Resolution number 1970 (adopted March 17) introduced an embargo of Libya. There was a ban on the supply of weapons and the transit of mercenaries. Leading members of the regime were banned, and the UN member states were required to freeze financial assets for the Gaddafi family and other regime members.
Resolution number 1973 (adopted February 26) opened to establish a no-fly zone over Libya. The UN authorized the use of necessary funds to defend Libyan civilians threatened by attacks by Libya’s military forces, but banned foreign ground forces from occupying Libyan territory.
The rationale for military intervention was to protect civilians (‘responsibility to protect’ principle, R2P) from attacks by the Libyan government. For several countries, including Norway, this was crucial in supporting military intervention in a civil war.
Critics of the intervention in Libya have pointed out that deliberately sought to create an image of imminent threats of attacks against the civilian population and that the regime deployed aircraft against civilians. The former is debated, and the latter was not the case. In particular, criticism has been that the campaign went further than protecting civilians, and became an unlawful support for regime change, and the killing of the head of state. Some states and organizations have called for an international investigation into NATO’s air operation.
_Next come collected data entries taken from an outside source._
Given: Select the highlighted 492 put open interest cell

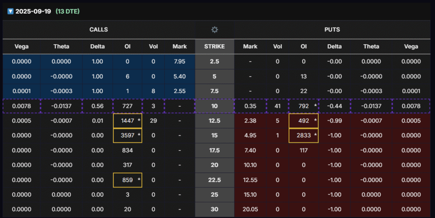Looking at the screenshot, I should pyautogui.click(x=303, y=121).
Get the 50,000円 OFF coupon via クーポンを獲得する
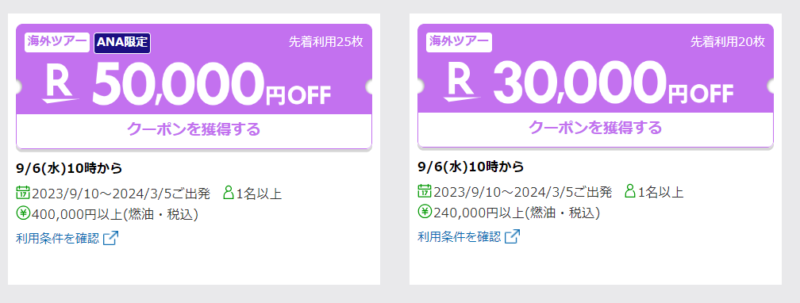Screen dimensions: 800x303 point(194,129)
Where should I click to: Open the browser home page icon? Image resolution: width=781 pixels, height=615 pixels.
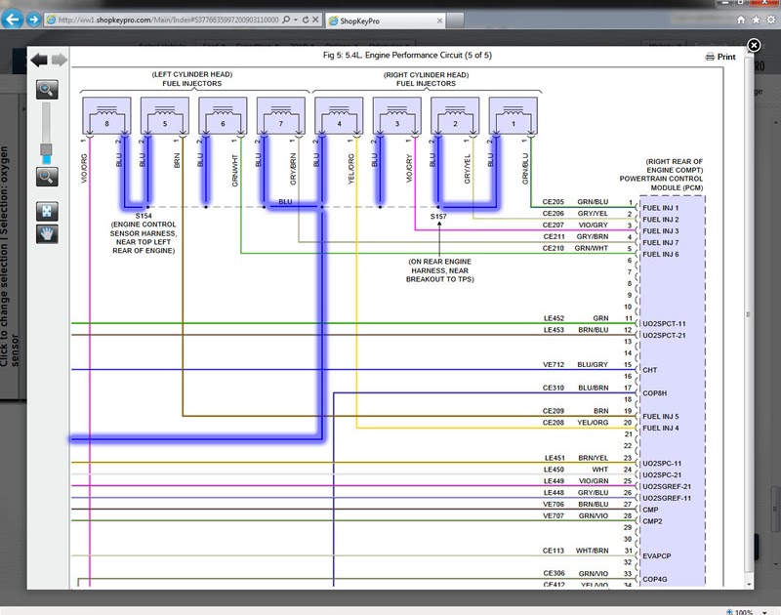741,20
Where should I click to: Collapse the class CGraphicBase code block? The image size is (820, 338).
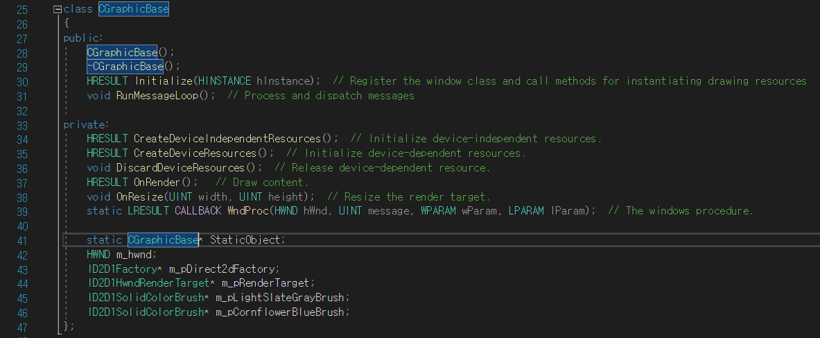coord(58,10)
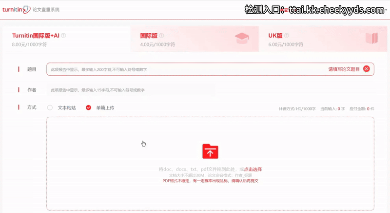Select the 单篇上传 radio option
Image resolution: width=390 pixels, height=213 pixels.
[x=88, y=107]
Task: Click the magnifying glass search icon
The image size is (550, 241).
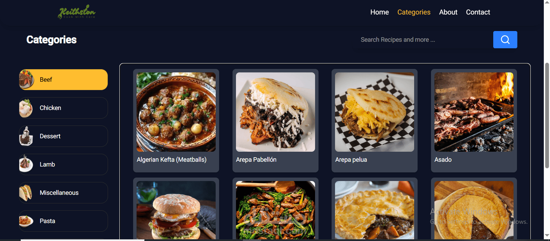Action: [505, 40]

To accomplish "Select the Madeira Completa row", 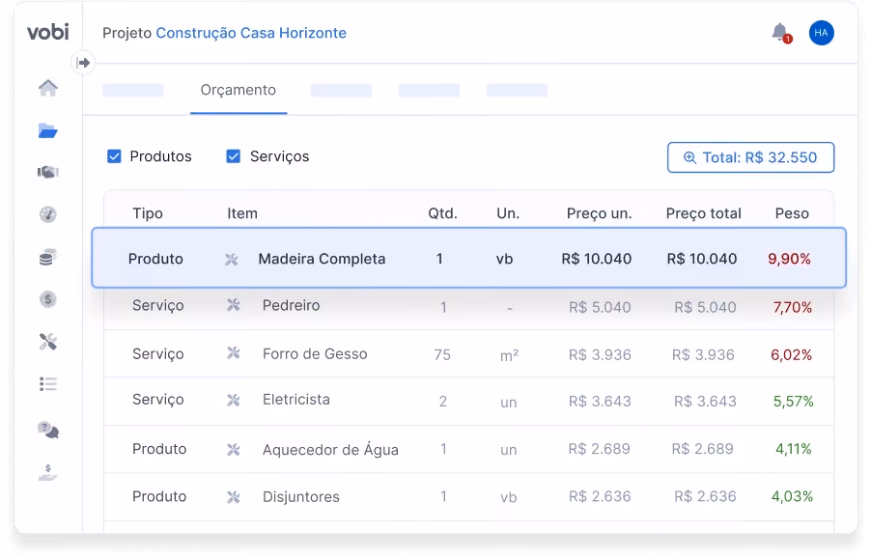I will [469, 258].
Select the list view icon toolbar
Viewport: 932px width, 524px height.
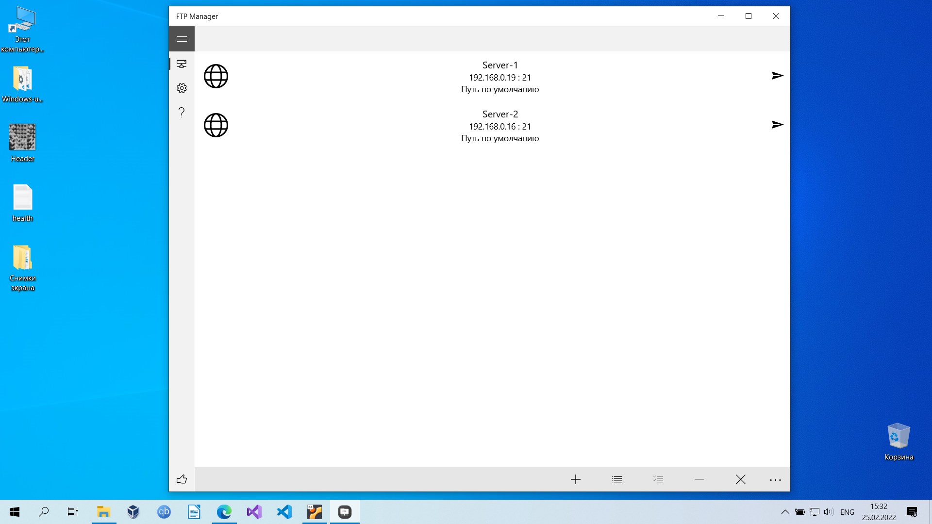(616, 479)
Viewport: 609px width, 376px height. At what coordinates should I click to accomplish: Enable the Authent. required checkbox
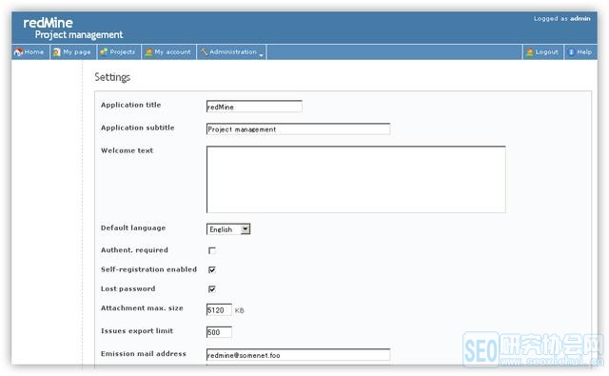pyautogui.click(x=212, y=250)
Resolution 1973 did not allow for the invasion and occupation of Libya, nor the removal of Muammar al-Gaddafi and his regime. Nevertheless, several countries deployed special forces as part of their respective military efforts, and in fact coordinated with the UN-sanctioned operation. The military presence violated UN resolution number 1973. Weapons deliveries to the rebels, especially Qatar and the United Arab Emirates, were backed by resolution number 1970.
The NATO-led operation did not formally support the rebellion or rebel forces, but in reality became a crucial support. In some cases, NATO air strikes were coordinated with insurgents in combat. For the outcome of the war, NATO’s intervention was crucial.
Regime change was not part of the UN mandate and it stated the goal of the operation. However, French President Nicolas Sarkozy advocated regime change early. France hosted the international summit that outlined the coalition’s political and military agenda on March 19. This is where Norway undertook to participate in fighter aircraft.
From March 23, the US-led Operation Odyssey Dawn was followed by the NATO-led Operation Unified Protector. Within NATO, there was disagreement about launching an operation, and how it should be led. Germany opposed the intervention and refrained from participating. Turkey was another of the foremost opponents.
The role of Norway
Norway played an active role in the conflict in Libya, both politically and militarily. Norway supported UN resolutions, and contributed early to the multinational force, with six F-16 fighter aircraft and C-130J Hercules transport aircraft. The Norwegian fighter jets flew their first march on March 24; in total, they completed 583 expeditions and released 569 bombs. The air grant was withdrawn on August 1, but Norway still provided staff officers for NATO’s operations management and staffing for AWACS surveillance aircraft.
In August 2011, Norway chose to look at the Transitional Council (NTC) as Libya’s legitimate authority, without formally recognizing it. Norway also participated in the contact group (LCG), and – together with Turkey – led one of the meetings.
Following the initiative of the Storting, in November 2017, the government decided to set up an independent committee to evaluate Norway’s efforts in the Libya operation. The committee’s report was presented in September 2018.
Population 2008
According to Countryaah reports, the population of Libya in 2008 was 6,197,552, ranking number 108 in the world. The population growth rate was 1.340% yearly, and the population density was 3.5223 people per km2.